_Tâche demandée 1_
Recopiez fidèlement le passage du texte sur les cigares Partagas, de « Est-ce la proche » jusqu'à « d'entrée de désuet. ».
_Tâche demandée 2_
Rédigez la suite du texte sur les cigares Partagas, à partir de sa dernière phrase.

_Extrait du texte_
-.-.-
La revue belge In Vino Véritas a crée une rubrique sur les accords cigares/vins.
Il s'agit de la rubrique :

Vino y Puro : Chroniques fumeuses
" Partagas, Serie du Connaisseur n°1 "

On dit ce module démodé et même moribond... Et pourtant, ce " palma larga ", petit frère des célèbres " Lanceros " de Cohiba et " Especiales N° 1 " de Monte-Cristo, mérite que l'on s'y attarde tant il a été apprécié par nos dégustateurs. Partagas, on le sait, produit des cigares solides voire même très costauds. Mais la puissance " made in Partagas " que l'on retrouve dans ce " Connaisseur N° 1 ", se voit équilibrée par des notes certes riches mais qui parviennent à assumer pleinement un foisonnement aromatique intéressant et même complexe : épices, cuir, fruits secs... Un cigare qui se fume aisément malgré un diamètre qui pourrait l'handicaper. Cigare de bonne longueur et d'excellente persistance en bouche : Le signe qu'il résulte, aussi, d'une sélection rigoureuse des meilleurs " vegas " de l'île...

Patrick Fiévez

 
 

L'habit ne fait pas le moine
Un rayon de soleil cuivré me caresse le dos, le mois de septembre retrouve ses rendez-vous attendus.
Pipo rouvre son petit club aux ambiances "tabacgeuse".
Est-ce la proche rentrée ou autre chose, mais ce soir ne sont présents que Marcianne et Monsieur Zevief. Heureusement, ce cher Pipo, retenu malencontreusement chez le fraiseur, a laissé sur la table quelques longs modules de Partagas que notre professeur émérite taxe d'entrée de désuet.
-.-.-
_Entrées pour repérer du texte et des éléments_
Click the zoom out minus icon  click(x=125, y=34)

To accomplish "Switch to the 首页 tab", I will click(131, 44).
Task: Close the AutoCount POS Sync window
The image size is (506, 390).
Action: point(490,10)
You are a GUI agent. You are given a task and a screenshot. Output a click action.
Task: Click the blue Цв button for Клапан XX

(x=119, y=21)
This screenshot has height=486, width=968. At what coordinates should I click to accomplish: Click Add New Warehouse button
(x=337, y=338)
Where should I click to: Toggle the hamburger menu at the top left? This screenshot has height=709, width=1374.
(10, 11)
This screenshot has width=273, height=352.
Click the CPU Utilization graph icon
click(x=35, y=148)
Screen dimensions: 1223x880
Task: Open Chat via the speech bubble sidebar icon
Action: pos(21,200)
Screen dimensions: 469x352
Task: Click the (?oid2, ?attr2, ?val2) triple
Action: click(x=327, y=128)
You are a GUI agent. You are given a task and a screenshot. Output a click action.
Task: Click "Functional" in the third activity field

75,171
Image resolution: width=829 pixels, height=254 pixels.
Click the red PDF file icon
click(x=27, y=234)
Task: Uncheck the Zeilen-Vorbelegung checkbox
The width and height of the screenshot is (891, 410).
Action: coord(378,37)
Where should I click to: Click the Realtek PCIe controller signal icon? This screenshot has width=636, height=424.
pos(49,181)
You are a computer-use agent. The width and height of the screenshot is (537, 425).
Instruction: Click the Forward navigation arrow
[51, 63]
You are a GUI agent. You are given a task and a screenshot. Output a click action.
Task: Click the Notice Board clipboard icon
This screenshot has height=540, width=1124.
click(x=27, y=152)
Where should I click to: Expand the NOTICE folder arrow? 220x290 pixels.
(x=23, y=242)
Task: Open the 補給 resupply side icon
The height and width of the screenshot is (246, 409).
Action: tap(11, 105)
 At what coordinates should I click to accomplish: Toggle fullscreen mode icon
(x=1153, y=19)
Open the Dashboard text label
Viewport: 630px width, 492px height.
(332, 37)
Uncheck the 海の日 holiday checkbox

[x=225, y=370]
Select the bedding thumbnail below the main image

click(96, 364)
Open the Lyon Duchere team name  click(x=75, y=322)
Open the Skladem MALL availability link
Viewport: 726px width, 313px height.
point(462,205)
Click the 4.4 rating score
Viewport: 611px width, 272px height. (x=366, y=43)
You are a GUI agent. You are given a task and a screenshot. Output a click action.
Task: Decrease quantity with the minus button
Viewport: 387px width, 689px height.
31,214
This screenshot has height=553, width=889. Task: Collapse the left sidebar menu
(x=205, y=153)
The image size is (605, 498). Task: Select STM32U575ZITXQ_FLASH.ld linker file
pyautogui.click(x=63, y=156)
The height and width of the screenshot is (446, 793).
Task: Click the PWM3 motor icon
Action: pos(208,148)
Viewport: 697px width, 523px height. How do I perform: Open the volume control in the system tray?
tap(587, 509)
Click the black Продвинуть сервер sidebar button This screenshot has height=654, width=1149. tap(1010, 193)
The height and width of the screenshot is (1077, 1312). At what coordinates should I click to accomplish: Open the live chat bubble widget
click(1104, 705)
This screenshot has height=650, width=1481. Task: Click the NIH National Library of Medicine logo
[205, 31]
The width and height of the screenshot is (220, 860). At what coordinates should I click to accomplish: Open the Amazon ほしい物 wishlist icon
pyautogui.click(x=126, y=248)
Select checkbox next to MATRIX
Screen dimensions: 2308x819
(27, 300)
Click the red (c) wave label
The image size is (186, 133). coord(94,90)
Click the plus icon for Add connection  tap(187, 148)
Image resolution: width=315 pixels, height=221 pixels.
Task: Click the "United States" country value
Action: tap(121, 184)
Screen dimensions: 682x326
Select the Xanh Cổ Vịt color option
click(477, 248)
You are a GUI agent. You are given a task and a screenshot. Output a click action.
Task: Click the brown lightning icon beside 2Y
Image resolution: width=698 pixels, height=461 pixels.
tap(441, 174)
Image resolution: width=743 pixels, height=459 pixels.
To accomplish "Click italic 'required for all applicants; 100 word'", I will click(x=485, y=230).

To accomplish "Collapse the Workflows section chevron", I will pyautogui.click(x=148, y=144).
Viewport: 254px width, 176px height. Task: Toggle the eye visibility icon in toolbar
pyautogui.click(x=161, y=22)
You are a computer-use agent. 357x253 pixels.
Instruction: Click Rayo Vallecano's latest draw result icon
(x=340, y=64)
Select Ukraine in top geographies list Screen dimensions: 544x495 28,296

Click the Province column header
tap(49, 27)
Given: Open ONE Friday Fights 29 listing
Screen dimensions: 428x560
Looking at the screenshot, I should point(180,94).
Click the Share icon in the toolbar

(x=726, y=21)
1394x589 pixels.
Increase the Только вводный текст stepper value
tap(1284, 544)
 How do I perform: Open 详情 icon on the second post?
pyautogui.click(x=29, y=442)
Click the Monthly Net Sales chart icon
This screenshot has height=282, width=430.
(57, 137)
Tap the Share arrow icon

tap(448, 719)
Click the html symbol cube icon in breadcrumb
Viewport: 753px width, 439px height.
-.-.-
_Réponse 1_
Est-ce la proche rentrée ou autre chose, mais ce soir ne sont présents que Marcianne et Monsieur Zevief. Heureusement, ce cher Pipo, retenu malencontreusement chez le fraiseur, a laissé sur la table quelques longs modules de Partagas que notre professeur émérite taxe d'entrée de désuet.

_Réponse 2_
Mais allumons ce grand dégingandé, ses 192 mm nous démangent les doigts. Les trois premières bouffées passées, la révélation d'un Partagas qui "a étudié en Suisse" éclate. L'élégance et déjà la complexité augurent d'une agréable suite.
Vite, versons-nous à boire!

Les Vignes Oubliées du Mas Jullien, Coteaux du Languedoc blanc 1998, éclairent les verres de leurs reflets nacrés. Minéral, pamplemousse et fruits blancs rencontrent la fumée poivre gris. Le chocolat blanc poursuit l'élan. Fraîcheur et sapidité harmonisent l'unisson jovial. Un rien de sel donne un ultime croquant.
La cape grasse roule entre les doigts. Partagas Série du Connaisseur n°1 raconte ses histoires de cacao grillé, écrite sur une /feuille de tabac frais. Le récit est long, la langue puissante, la matière profonde.

La Cuvée du Temple du Château Bas, Coteaux d'Aix blanc 1998, transforme sa vanille, son abricot, sa pêche en écorce de citron vert au contact du tabac. Une image de garrigue naît dans le nuage bleuté. Grillé et boisé flirtent sur un lit minéral et découvrent le moelleux d'un pain d'épice. Une légère amertume soutient la structure.
Les millimètres se consument avec plus de douceur encore, tout en gardant leur tonus.

Du fruit bien mûr colore d'un grenat profond la transparence du cristal. Le "Tradition" du Domaine des Schistes, Côtes du Roussillon Villages 1997, étale sa générosité avec la retenue qui sied aux âmes bien nées. Sa vivacité agréable tempère les ardeurs du havane et canalise cette énergie pour la confection de biscuits chocolatés dont le sablé laisse une rugosité taquine sur la langue. Les fruits reviennent à la charge et clôturent cette belle rencontre.
Au coeur du deuxième tiers, poivre vert, muscade, cannelle et cardamome agrandissent l'éventail des nuances.

Marcianne et Monsieur Zevief, très impressionnés par la vitole décident de monter les enchères et imposent au cubain l'hyper-riche Minervois "AR 26" du Château d'Oupia.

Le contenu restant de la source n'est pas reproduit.